Jewish communities share a similar genetic profile despite large geographic 
distances between the communities and the passage of hundreds of years.

Genetic Similarity Theory predicts that many other seemingly purely cultural 
divides are, in fact, rooted in the underlying population genetics. Recent DNA 
sequencing of the ancient Hindu caste system has confirmed that higher castes 
are more genetically related to Europeans than are lower castes who are 
genetically more related to other south Asians (Bamshad et al., 2001). Although 
outlawed in 1960, the caste system continues to be the main feature of Indian 
society, with powerful political repercussions.

Genetic studies can thus confirm (or disconfirm) people's ideas about their 
origins. In the case of Jews and the Indian caste system, traditional views 
have been confirmed. Israel is a new state, yet one which is built on an 
ancient tradition of ethnicity and nationhood. Much recent analysis of Israeli 
society, however, has tended to downplay connections between modern Israel and 
pre-modern Jewish identity, seeing Israel rather as an unambiguously modern 
phenomenon (cf. Smith 2000). Some Jews have greeted the genetic 'validation' 
positively because it affirms the organic nature of the Jewish people. However, 
it is also recognised as a two-edged sword, that could be invoked by claims 
from certain quarters that a 'Jewish Race is working to dominate the world'.

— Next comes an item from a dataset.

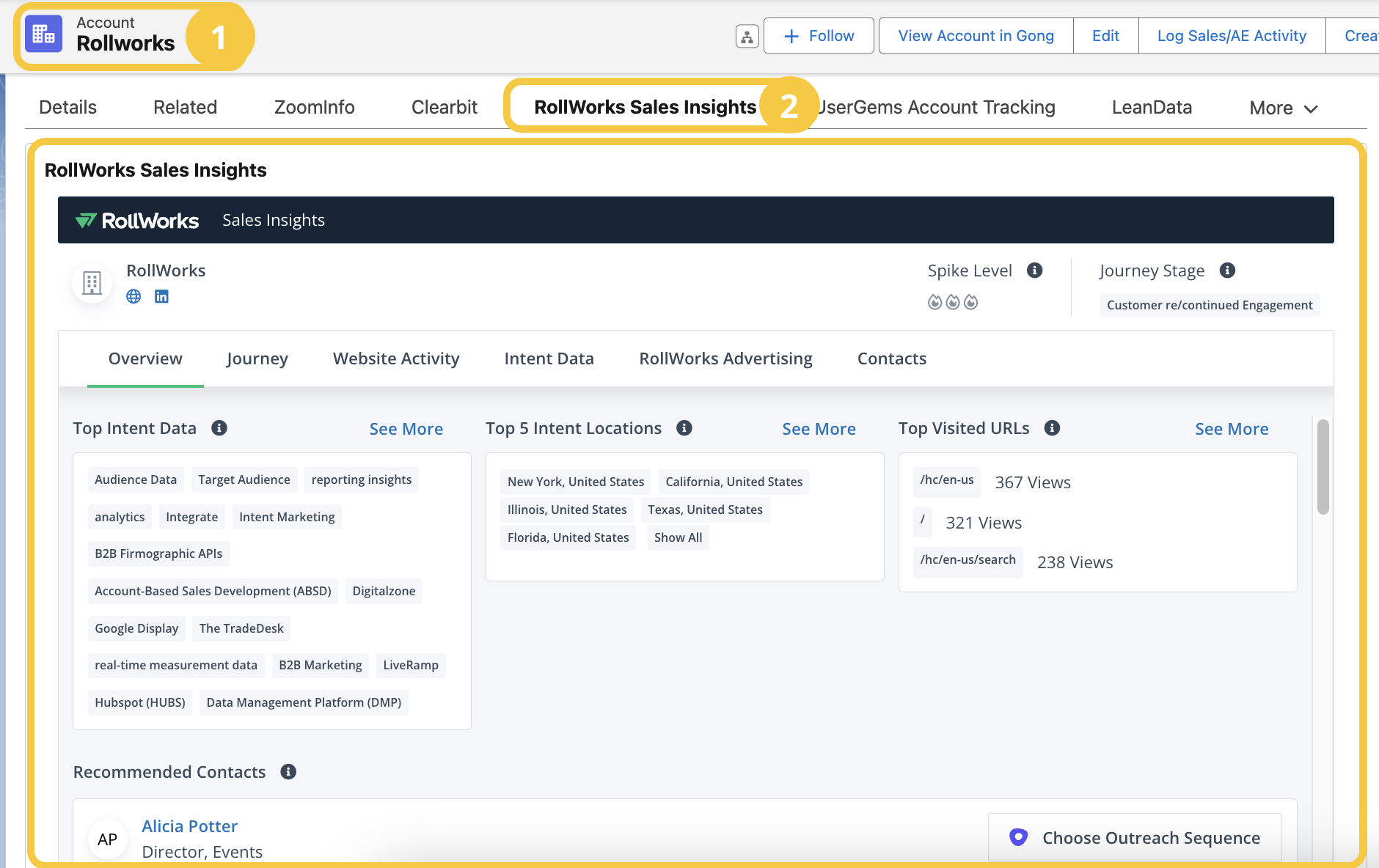The width and height of the screenshot is (1379, 868).
Task: Open the Choose Outreach Sequence dropdown
Action: coord(1135,837)

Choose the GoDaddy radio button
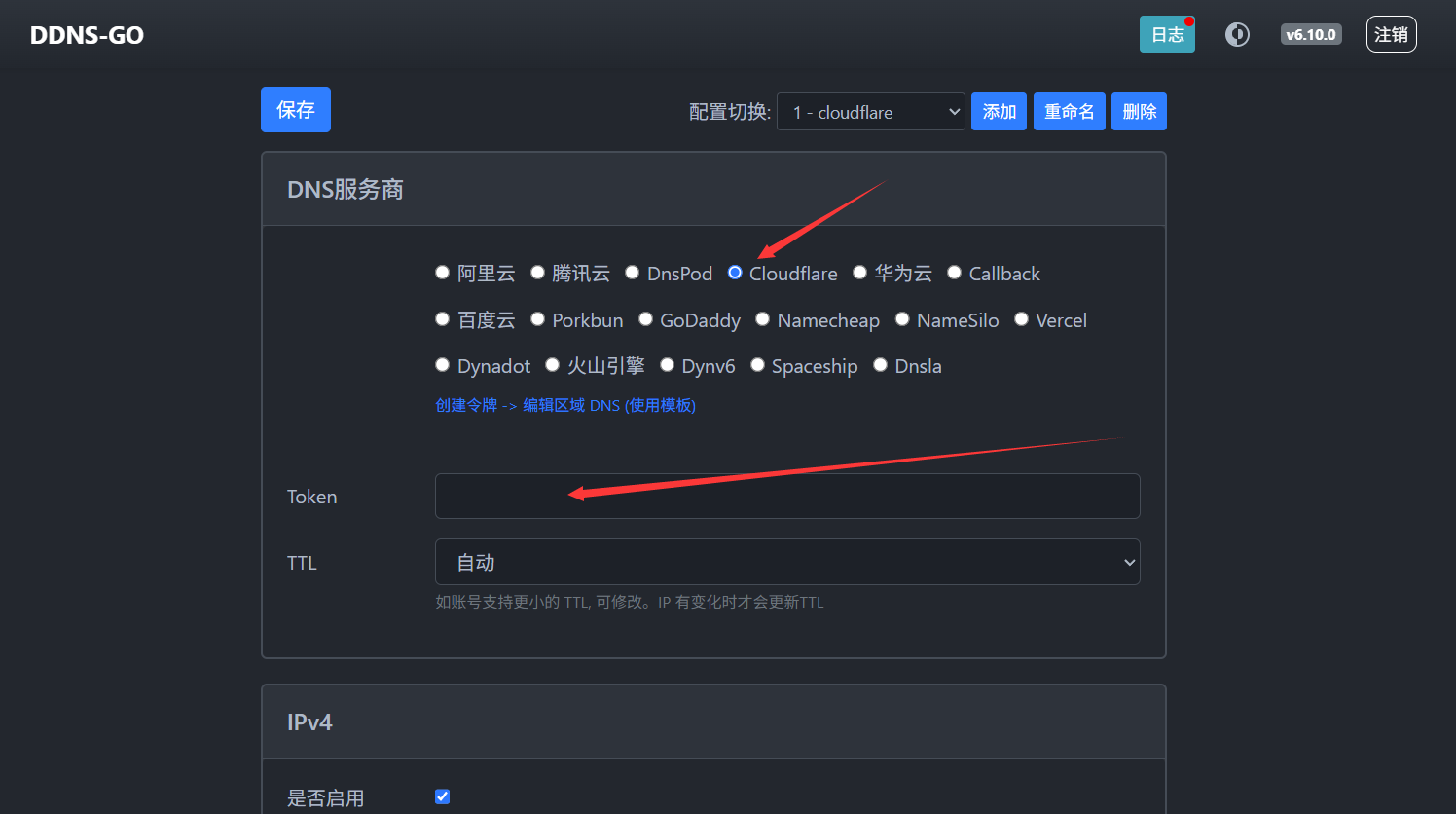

Hindu nationalists have expressed similar mixtures of feelings. While pleased 
to confirm 'Aryan' origins, they fear a backlash over elitism and exclusivity. 
In other cases, genetic evidence refutes origin myths, such as that the Chinese 
gene-pool goes back a quarter of a million years to Beijing Man, or that 
Amerindians have always existed on the American continent rather than being 
only the most ancient of 'immigrants' (Rushton 1995). Genetic distance studies 
are likely to play an increasing role in debates about ancestral custodial 
rights over disputed territory.

People can be predicted to adopt ideologies that work in their genetic self- 
interest. Examples of ideologies that have been shown, on analysis, to increase 
genetic fitness are religious beliefs that regulate dietary habits, sexual 
practices, marital customs, infant care and child rearing (Lumsden and Wilson 
1981). Amerindian tribes that cooked maize with alkali had higher population 
densities and more complex social organisations than tribes that did not, 
partly because alkali releases the most nutritious parts of the cereal, 
enabling more people to grow to reproductive maturity. The Amerindians did not 
know the biochemical reasons for the benefits of alkali cooking but their 
cultural beliefs had evolved for good reason, enabling them to replicate their 
genes more effectively than would otherwise have been the case.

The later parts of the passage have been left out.